Did you know as R value increases, thermal performance improves? That is a simple concept to understand – bigger is better right? Conversely, did you know that as U value decreases, thermal performance improves? These are fairly well understood realities, so it would not be surprising if your answer to both these questions is yes. Would you be surprised to know that they are actually a measurement of the same thing? Maybe not literally, but essentially. OK – maybe you do know this, but my guess is that we are starting to get some head scratching.
R value is called “thermal resistance”, and U value is called “heat transfer coefficient” – but in reality they are quite similar. Both measurements are dependent on the thickness of the material that is being measured. They are both measurements that characterize thermal conductivity of a material.
The simple difference? R value is the mathematical inverse of U value and vice versa. That is R=1/U and likewise U=1/R so clearly it is desirable to have large R numbers and small U values to reduce thermal conductivity.
Did you know there are three modes of heat transfer – Conduction, Convection, and Radiation?
To demonstrate examples of all three, we will take a look at a campfire scenario. Suppose you are preparing to make S’Mores and as you place your marshmallow on a wire and place it into position, glowing coals heat the surrounding air, which causes the air to move. The heated air flowing past the marshmallow illustrates the convective heat transfer process as the marshmallow and wire start to rise in temperature.
As some time goes by, you will notice the handle of your wire starts to heat up. This is heat energy being “conducted” from the heated end of the wire to the cool end of the wire through a highly conductive material (steel). This is heat transfer by conduction.
Finally, as you get closer to the fire, you are not touching the fire or hot coals but you feel the heat “radiating” onto your skin as you face the fire. This illustrates the radiative heat transfer process. One thing you must understand – heat energy always flows from hot to cold – always.
Now that you are heat transfer experts – you can confidently say that walls which are constructed with a high R value are very good at resisting heat transfer by conduction.
Ever hear of the term “continuous insulation”? That is a relatively new buzz phrase, which again provides for improved resistance to conductive heat transfer. It is safe to say we have addressed energy loss through conduction very well, at least it is a fairly well understood concept and treatment is relatively simple.
Now the question becomes – how does that same wall perform against the other two modes of heat transfer – convection and radiation? That is the question moving forward, because it has been reported that between 30% and 50% of energy loss in buildings is attributable to air leakage.
Yet isn’t it curious that we describe the energy efficiency of walls in terms of R value – and the energy efficiency of windows in U value – when these only account for conductive heat transfer and neglect a known major contributor to energy loss? Until now, the general concept for improving wall thermal performance has centered around adding insulation and improving thermal breaks. Now that we know better – shouldn’t we do better?
R value and U value have nothing to do with convective or radiant heat transfer.
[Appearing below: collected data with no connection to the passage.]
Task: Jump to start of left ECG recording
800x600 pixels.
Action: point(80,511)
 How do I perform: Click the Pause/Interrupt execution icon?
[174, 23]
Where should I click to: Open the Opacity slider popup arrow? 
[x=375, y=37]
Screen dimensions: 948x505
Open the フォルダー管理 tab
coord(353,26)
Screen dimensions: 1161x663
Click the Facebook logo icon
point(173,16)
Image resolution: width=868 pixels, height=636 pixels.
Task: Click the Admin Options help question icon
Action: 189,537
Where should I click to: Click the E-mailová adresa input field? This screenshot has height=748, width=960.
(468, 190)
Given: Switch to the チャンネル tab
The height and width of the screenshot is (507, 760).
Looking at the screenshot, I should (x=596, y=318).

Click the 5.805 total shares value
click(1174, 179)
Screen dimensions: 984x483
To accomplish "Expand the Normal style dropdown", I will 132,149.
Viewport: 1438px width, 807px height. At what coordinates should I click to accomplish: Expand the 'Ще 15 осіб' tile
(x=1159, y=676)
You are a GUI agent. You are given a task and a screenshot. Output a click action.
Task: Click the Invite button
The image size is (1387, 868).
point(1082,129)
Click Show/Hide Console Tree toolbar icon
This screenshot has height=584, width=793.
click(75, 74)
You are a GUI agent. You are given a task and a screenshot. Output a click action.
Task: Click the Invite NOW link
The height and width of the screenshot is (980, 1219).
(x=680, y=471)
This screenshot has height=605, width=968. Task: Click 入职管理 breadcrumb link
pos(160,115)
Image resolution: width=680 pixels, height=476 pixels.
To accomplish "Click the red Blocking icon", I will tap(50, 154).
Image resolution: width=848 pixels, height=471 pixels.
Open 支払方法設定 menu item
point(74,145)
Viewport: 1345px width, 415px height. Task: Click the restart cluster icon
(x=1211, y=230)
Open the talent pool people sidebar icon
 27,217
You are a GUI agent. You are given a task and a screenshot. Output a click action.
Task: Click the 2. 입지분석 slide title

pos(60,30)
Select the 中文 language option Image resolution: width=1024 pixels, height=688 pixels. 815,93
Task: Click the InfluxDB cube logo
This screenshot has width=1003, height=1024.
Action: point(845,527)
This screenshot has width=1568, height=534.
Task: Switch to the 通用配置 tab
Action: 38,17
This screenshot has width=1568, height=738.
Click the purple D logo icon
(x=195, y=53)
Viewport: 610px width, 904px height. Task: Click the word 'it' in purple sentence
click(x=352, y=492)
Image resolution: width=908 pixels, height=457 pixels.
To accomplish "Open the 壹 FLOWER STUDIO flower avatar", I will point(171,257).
Windows are measured for “solar heat gain coefficient (SHGC)” which indicates how well window glass prevents the transmission of radiant energy from the sun into a room. We don’t really evaluate opaque construction for anything other than R value.
What we do measure, on an improving basis, is air leakage of constructed buildings and assembly mock-ups. We know performance goals are established in the building codes for air leakage. Someone – somewhere – may even know why those goals were set at those levels in the first place.
We know that reducing air leakage reduces energy loss by convection. What we fail to do is quantify energy loss by convection, so what we should be doing is looking to address wall energy efficiency by looking at all modes of heat transfer that affect various types of walls in various climates.